Futbolda senelerdir erken ve iddialı teşhislerimde çok az
yanıldım. Çünkü bunları takım farkı gözetmeden objektif ve de çok
yönlü fikir jimnastiği yaparak, inanıp gündeme getiriyorum. Ayrıca
da yönetimleri ve teknik adamları da rencide etmemeye özen
gösteriyorum.
Fenerbahçe'nin bugünkü durumu, medyada sadece benim için sürpriz
olmadı. Eleştirilerim daha transfer döneminde başladı. Transferde
en önemli nokta mutlak ihtiyaç olan görev yerlerini onarmaktır.
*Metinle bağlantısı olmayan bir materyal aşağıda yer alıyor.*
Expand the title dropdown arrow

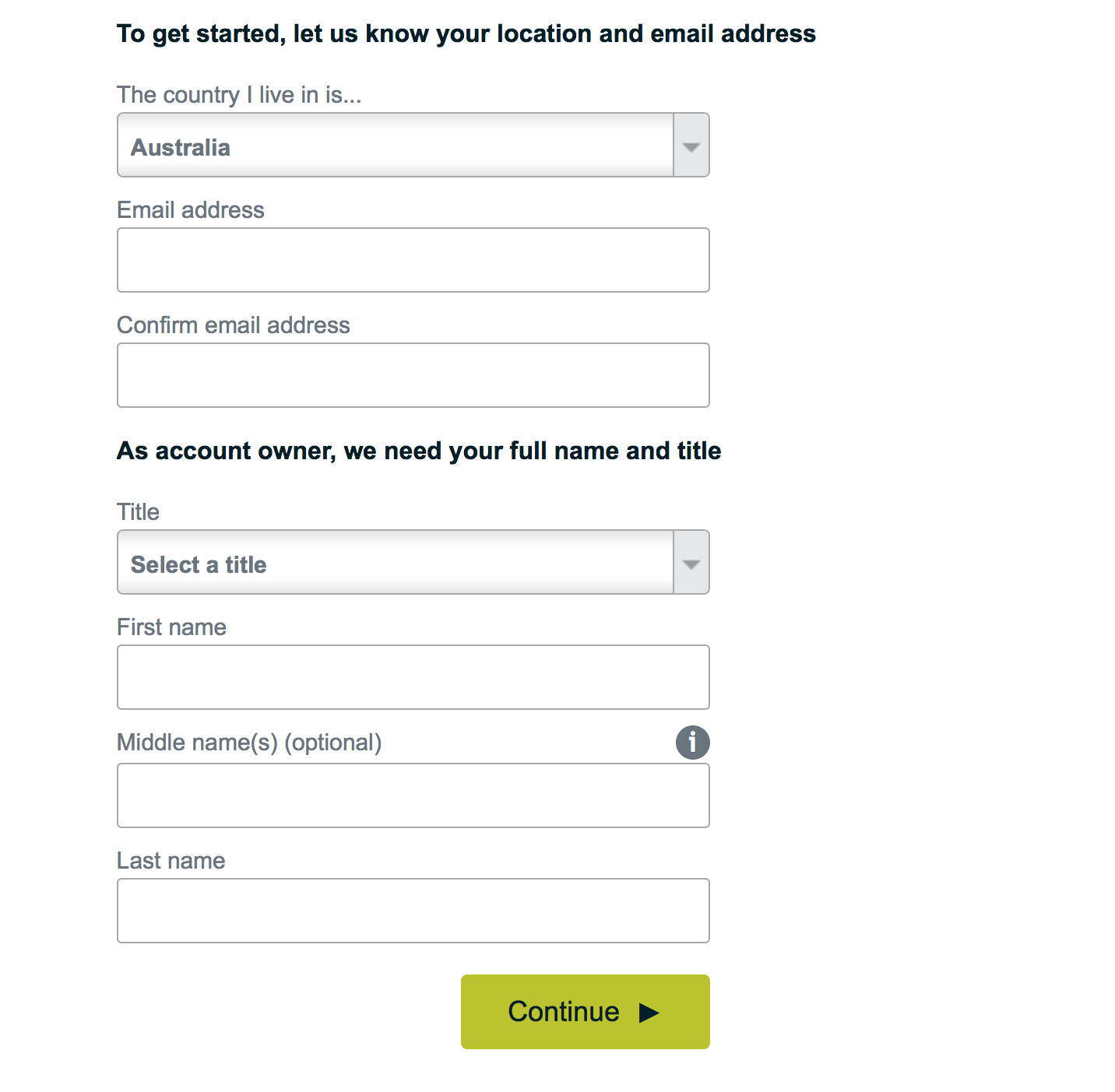[691, 563]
"Mutlaka 2 ana hedef olmalı" diye geçen sene devre arasından beri
dile getiriyorum. İşte içeriği: "Fiziği güçlü, son sene performansı
yüksek, hem golcü hem de sistemi işletecek bir santrforla, orta
sahada oyunun iki yönünü oynayabilen, pas trafiğini yönetebilecek,
ileriye servis yapacak ve de devamlılığı olan kaliteli bir oyuncu.
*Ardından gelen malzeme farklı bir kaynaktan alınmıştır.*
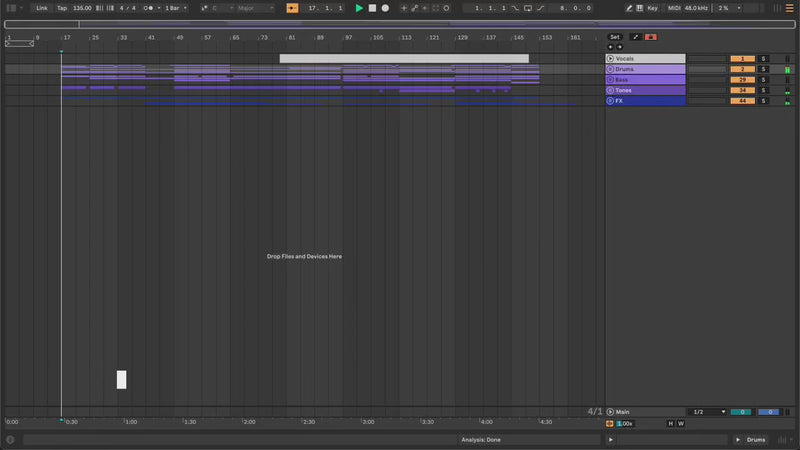Toggle the red Automation Mode button

pos(651,37)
Aslında bu tip 1 değil 2 oyuncu daha da iyi olur. Mehmet Topal,
Ozan, Souza, güçlü ama yetenekleri kısıtlı, ön libero özelliğine
sahip düz oyuncular. Alper de kesinlikle organizasyonu sağlayacak
bir orta saha değil." Sezon öncesi transferde birinci derecedeki
ihtiyaçlar giderilemedi. Santrfor transferinde çok geç kalındı. Van
Persie örneği varken, son 2 sezon iki önemli sakatlık geçiren
Soldado alındı. Ama çok inanmadıkları belli ki son gün Janssen
geldi. Orta sahaya yapılan takviyeler de son derece yanlış. Ne
Mehmet Ekici ne de Giuliano aranan oyuncular. Bunlar işin kadro
mühendisliği tarafı.
İKİ BÜYÜK YANILGI
Şimdi gelelim işin teknik adam bölümüne. Aykut Kocaman'ın sezon
başında Avrupa kupaları elemeleri de oynanmadan, verdiği 2 beyanatı
çok yadırgadım. Birincisi Van Persie'den medet umması. İkincisi de
"Bu defa oyun planını değiştireceğim, üçüncü bölgede baskı kurarak
oynayacağız" şeklindeki sözleri. Sevdiğim ve inandığım Kocaman'a
hemen bir tavsiye yazısı yazıp, Van Persie için şöyle dedim: "Aman
hoca, başarıya doymuş bir yıldız oyuncu. Manchester United'da son
yılında yedek kalmış, Fenerbahçe'deki son iki senesini de üst düzey
bir fiziki tükenişle geçirmiş. Böyle bir futbolcunun güçlenip
takıma katkı vermesi hayalden öteye gitmez. Aman ona güvenmekten
ivedilikle vazgeç."
İkinci eleştirim de yeni oyun modeli içindi: "Fenerbahçe eldeki
orta sahanın yapısı ve santrfor sıkıntısı dolayısıyla kesinlikle
üçüncü bölgede presli bir oyun modelinde başarılı olamaz. Bunda,
üretkenlik sağlayamayacağı gibi takım savunması da ciddi arızalar
gösterir. F.Bahçe'deki ilk görevinde ve Konyaspor'da uyguladığın
modelden vazgeçme. Neydi o oyun modeli; "Kontrollü anlayış.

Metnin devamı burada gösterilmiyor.